*** Material for this exercise

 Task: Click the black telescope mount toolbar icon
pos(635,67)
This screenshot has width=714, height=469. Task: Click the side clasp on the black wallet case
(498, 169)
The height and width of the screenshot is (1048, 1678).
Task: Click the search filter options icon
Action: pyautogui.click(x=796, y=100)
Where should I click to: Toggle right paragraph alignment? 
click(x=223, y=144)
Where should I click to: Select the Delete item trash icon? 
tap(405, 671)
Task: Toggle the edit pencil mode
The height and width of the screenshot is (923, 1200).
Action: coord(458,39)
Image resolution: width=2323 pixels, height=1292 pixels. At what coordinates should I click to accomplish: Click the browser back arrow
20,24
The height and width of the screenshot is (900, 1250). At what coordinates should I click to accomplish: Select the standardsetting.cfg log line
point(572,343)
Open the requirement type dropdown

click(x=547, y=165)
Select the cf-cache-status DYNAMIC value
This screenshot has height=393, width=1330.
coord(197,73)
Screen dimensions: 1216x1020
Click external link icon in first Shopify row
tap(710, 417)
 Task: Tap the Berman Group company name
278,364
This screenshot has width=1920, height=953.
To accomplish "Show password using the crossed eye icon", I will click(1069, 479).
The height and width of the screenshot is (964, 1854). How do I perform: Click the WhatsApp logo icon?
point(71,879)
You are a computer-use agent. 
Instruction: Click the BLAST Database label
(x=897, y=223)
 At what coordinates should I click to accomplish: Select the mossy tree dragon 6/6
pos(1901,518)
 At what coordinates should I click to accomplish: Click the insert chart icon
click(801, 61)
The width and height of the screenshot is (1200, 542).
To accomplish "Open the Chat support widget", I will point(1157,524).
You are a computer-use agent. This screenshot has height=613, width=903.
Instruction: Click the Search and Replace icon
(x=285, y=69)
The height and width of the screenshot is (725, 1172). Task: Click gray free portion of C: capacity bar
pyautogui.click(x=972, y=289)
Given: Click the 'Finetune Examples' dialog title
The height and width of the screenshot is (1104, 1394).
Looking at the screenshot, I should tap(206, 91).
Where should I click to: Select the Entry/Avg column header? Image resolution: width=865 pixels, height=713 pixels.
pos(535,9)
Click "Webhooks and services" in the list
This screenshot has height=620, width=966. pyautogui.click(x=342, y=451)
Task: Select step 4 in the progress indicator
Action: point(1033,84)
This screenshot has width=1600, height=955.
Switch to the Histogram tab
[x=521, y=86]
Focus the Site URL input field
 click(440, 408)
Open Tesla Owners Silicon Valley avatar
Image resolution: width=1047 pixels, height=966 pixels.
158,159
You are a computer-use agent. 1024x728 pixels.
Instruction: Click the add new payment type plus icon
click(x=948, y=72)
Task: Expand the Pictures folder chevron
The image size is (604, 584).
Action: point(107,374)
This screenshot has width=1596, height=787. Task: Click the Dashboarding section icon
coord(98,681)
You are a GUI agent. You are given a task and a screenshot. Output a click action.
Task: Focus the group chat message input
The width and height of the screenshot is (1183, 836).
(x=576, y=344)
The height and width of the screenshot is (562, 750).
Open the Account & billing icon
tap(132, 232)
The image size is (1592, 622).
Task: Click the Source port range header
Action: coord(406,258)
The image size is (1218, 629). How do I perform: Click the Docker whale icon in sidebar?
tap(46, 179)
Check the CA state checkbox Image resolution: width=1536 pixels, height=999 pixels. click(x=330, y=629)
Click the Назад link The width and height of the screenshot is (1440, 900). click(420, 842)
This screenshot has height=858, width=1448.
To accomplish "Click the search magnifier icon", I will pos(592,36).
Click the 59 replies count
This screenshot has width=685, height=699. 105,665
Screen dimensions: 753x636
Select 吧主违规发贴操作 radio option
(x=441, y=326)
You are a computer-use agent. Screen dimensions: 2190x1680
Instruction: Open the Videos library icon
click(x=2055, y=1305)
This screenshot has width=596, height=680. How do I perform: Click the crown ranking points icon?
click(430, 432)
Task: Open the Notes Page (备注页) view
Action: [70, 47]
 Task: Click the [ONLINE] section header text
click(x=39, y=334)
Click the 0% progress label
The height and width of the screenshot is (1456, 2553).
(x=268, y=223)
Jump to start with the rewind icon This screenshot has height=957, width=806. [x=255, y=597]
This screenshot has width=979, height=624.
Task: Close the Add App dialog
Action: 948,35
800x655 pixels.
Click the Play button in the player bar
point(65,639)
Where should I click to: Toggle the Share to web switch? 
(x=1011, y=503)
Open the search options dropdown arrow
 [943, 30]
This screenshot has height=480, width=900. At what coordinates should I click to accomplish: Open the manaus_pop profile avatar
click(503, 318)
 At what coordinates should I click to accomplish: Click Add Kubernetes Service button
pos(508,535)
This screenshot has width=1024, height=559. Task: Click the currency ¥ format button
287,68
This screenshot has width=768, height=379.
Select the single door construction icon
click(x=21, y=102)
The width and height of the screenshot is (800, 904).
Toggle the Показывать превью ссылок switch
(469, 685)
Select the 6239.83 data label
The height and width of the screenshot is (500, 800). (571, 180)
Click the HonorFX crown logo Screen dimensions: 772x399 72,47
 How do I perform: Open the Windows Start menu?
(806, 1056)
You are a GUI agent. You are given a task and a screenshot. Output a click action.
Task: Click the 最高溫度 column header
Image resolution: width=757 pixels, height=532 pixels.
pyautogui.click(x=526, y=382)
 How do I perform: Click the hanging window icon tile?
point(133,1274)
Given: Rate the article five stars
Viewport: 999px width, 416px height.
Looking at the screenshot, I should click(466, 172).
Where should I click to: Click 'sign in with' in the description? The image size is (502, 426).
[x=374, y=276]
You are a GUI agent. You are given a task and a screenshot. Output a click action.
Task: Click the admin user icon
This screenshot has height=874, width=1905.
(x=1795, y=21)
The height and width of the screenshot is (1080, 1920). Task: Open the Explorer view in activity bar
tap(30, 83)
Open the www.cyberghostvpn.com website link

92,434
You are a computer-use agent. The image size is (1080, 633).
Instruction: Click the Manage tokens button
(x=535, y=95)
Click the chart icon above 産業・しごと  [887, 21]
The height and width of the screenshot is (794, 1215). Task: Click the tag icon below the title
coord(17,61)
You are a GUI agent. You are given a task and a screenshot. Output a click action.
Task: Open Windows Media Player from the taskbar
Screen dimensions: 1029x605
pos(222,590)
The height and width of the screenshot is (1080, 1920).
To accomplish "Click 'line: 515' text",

******

■ **Exercise aim**: Rewrite the material above, from the line containing "tree dragon 6/6" through the line containing "I will point(1157,524).", requests included. Multiply each click coordinate in the answers by 1.6 and round to whole numbers, with halves rounded up.

■ **Solution for this task**:
 At what coordinates should I click to accomplish: Select the mossy tree dragon 6/6
pos(3042,829)
 At what coordinates should I click to accomplish: Click the insert chart icon
click(1282, 98)
The width and height of the screenshot is (1200, 542).
To accomplish "Open the Chat support widget", I will point(1851,838).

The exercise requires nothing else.